Gamin, je passais presque toutes mes grandes vacances là-haut, sur les hauteurs de la vallée du Giffre, en Haute-Savoie. C’était dans les décennies 70/80. Un chalet d’alpage sans électricité, sans confort aucun. Une eau de source, depuis peu, coulait enfin jusqu’à la cuisine. Alentour, une pelouse d’herbe fine, fleurie et odorante, à l’orée d’une forêt de sapin pluriséculaire et bourdonnante. L’été venu, le vieux chalet accueillait toute une tribu de cousin et cousine d’une famille fort nombreuse. C’était le chalet de ma grand-mère.
Nous ne le savions pas encore, mais nous étions l’ultime génération à grandir sans écran. Le terme « internet » n’existait pas. « En bas », les écrans, pas encore intelligents, n’étaient que de gros cubes avec trois chaines de télévision. Nous nous levions pour changer de chaîne, pour passer d’Antenne2 à FR3, et les « postes couleur » n’étaient pas encore pour toutes les bourses.

CONSIGNE 1:
Recopiez à l'identique le passage du récit sur le chalet d'alpage qui commence aux mots « Gamin, je passais » et se termine après « de ma grand-mère. ».
CONSIGNE 2:
Poursuivez le récit sur le chalet d'alpage en reprenant juste après sa dernière phrase.

CONTENU DES DONNÉES:
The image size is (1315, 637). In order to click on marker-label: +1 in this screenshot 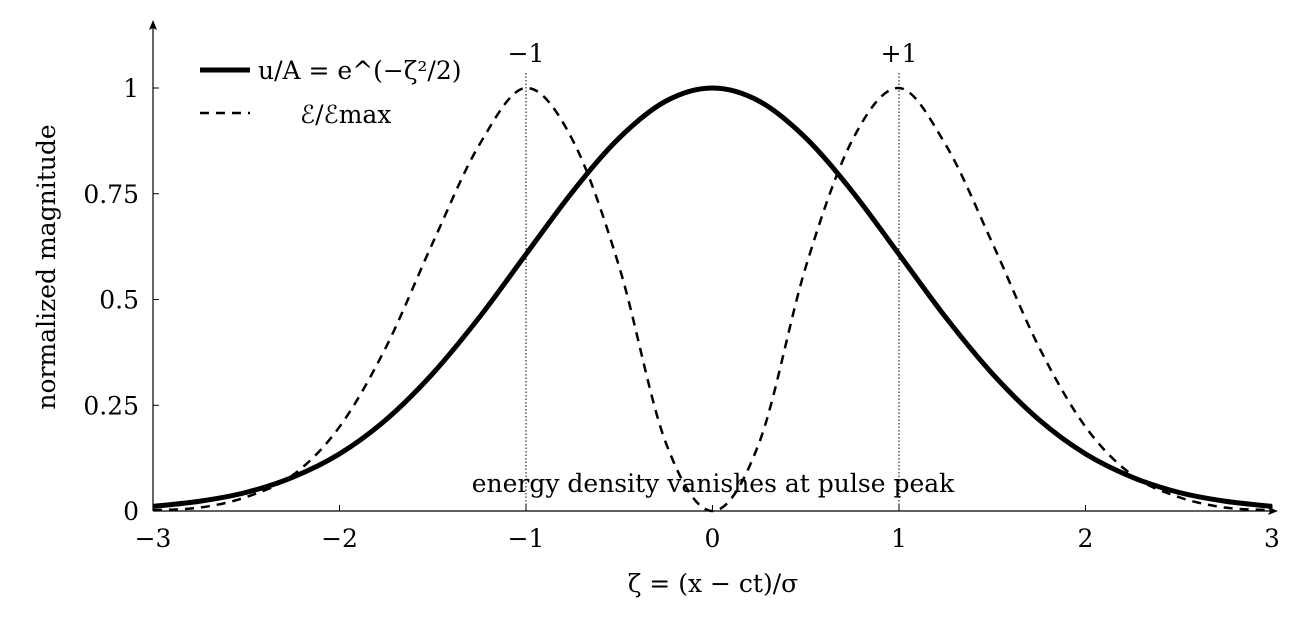, I will do `click(900, 54)`.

RÉSULTAT ATTENDU 1:
Gamin, je passais presque toutes mes grandes vacances là-haut, sur les hauteurs de la vallée du Giffre, en Haute-Savoie. C’était dans les décennies 70/80. Un chalet d’alpage sans électricité, sans confort aucun. Une eau de source, depuis peu, coulait enfin jusqu’à la cuisine. Alentour, une pelouse d’herbe fine, fleurie et odorante, à l’orée d’une forêt de sapin pluriséculaire et bourdonnante. L’été venu, le vieux chalet accueillait toute une tribu de cousin et cousine d’une famille fort nombreuse. C’était le chalet de ma grand-mère.

RÉSULTAT ATTENDU 2:
Mais là-haut, rien de tout ça.
Plus de quatre décennies se sont écoulées depuis. Aujourd’hui je regarde autour de moi, j’observe l’évolution de cette société. Je ne peux m’empêcher de comparer la jeunesse que j’ai eue, et celle d’aujourd’hui : je suis inquiet. Inquiet de ce monde devenu fou. Quatre décennies pour comprendre à quel point l’environnement d’alors était propice à l’émerveillement, à la découverte, à l’aventure, du haut de nos huit ans, là-haut sur la montagne, là-haut dans le bonheur.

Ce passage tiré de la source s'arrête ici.